Estimativas da prevalência do diabetes autorreferido nos Estados Unidos da América, provenientes da pesquisa por telefone intitulada Behavioral Risk Factor Surveillance System (BRFSS), apontam frequências mais elevadas (9,7%) em relação ao Brasil, para o ano de 2012.13 A maioria dos estudos de diabetes realizados no Brasil são baseados em informações autorreferidas. Embora existam diferenças metodológicas que limitem a comparação, a tendência de aumento apontada pelo Vigitel persiste em diferentes inquéritos realizados. No ano de 2003, a Pesquisa Mundial de Saúde, a qual contou com amostra nacional de 5 mil indivíduos ≥18 anos, apontou prevalência de 6,2%.14 Dados da Pesquisa Nacional por Amostra de Domicílios (PNAD) revelaram um aumento de 2,6% (2003) para 3,6% (2008) em indivíduos com 15 ou mais anos de vida,15 tendência que se mantém quando as prevalências são ajustadas por idade.16
A maior prevalência de diabetes autorreferido no sexo feminino pode estar relacionada à maior procura dos serviços de saúde por parte das mulheres e, portanto, maior oportunidade de diagnóstico,17 além da maior expectativa de vida apresentada por elas.4 A despeito desses fatores, a maior ocorrência da doença em mulheres não é consenso na literatura,6 , 7 , 13 , 18 e pode estar relacionada à maior sensibilidade da medida quando autorreferida pelo segmento feminino. 17 , 19
Foram verificadas diferenças pontuais nas prevalências de diabetes entre as capitais brasileiras, geralmente maiores nas regiões Sudeste e Sul e menores na região Norte do país.

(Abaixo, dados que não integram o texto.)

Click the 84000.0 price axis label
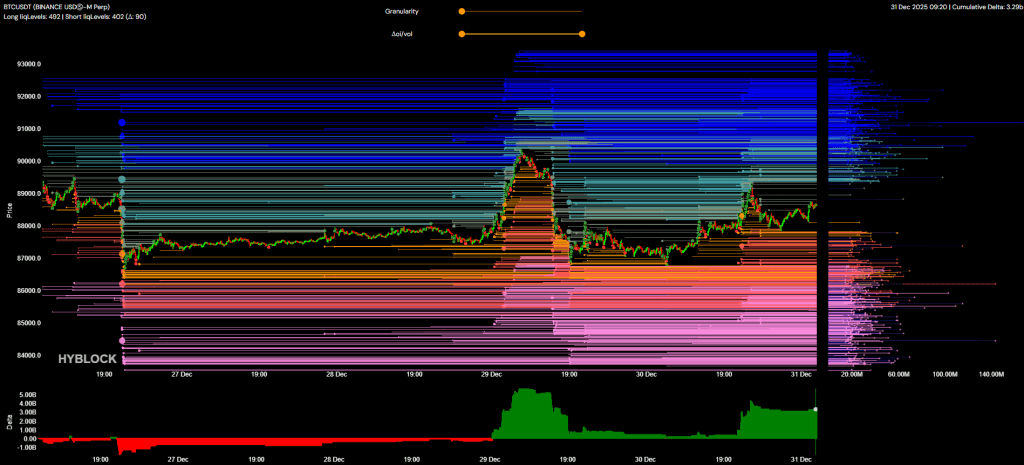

Estudos locais podem auxiliar na melhor compreensão desse achado, possivelmente relacionado a diferenças na composição etária, na prevalência da obesidade e no acesso a serviços de saúde, tanto públicos quanto privados, nas diferentes regiões.12 , 15 Comparações específicas entre capitais não foram objeto central deste estudo, sendo que a análise da variação temporal também deve considerar as diferentes prevalências de cada capital no início do período analisado.
A principal limitação do estudo foi o uso da morbidade autorreferida em detrimento de critérios biomédicos para diagnóstico de doença. Estudo comparando dados autorreferidos com medidas bioquímicas mostrou que os primeiros podem subestimar a doença em cerca de 32%,18 proporção essa entendida como casos ainda não diagnosticados. Dessa forma, os dados apresentados dizem respeito apenas aos casos já diagnosticados por médico, sendo o autorrelato uma medida acurada para avaliar a prevalência de diagnóstico conhecido da doença.19 Outra limitação do estudo consistiu no uso do cadastro de telefones residenciais fixos nas capitais, para fins de sorteio da amostra. No sentido de corrigir os vícios potenciais atribuíveis à baixa cobertura de domicílios com telefone fixo, o Vigitel utiliza o método de ponderação e pós-estratificação, com o objetivo de ajustar a distribuição da amostra (população das capitais com telefone) às características da população residente em cada capital (de acordo com os dados do censo demográfico e projeções intercensitárias).8
A implantação das ações previstas no 'Plano de Ações para Enfrentamento de Doenças Crônicas Não Transmissíveis (DCNT) no Brasil, 2011-2022',20 que inclui medidas de vigilância, monitoramento, promoção da atividade física,21 alimentação saudável, tratamento e controle das DCNT, pode ajudar a deter o crescimento da morbimortalidade por diabetes no país. O monitoramento das tendências de diabetes e fatores de risco de doenças crônicas, realizado pela Vigilância de Fatores de Risco e Proteção para Doenças Crônicas por Inquérito Telefônico - Vigitel -, é útil para o planejamento em Saúde Pública.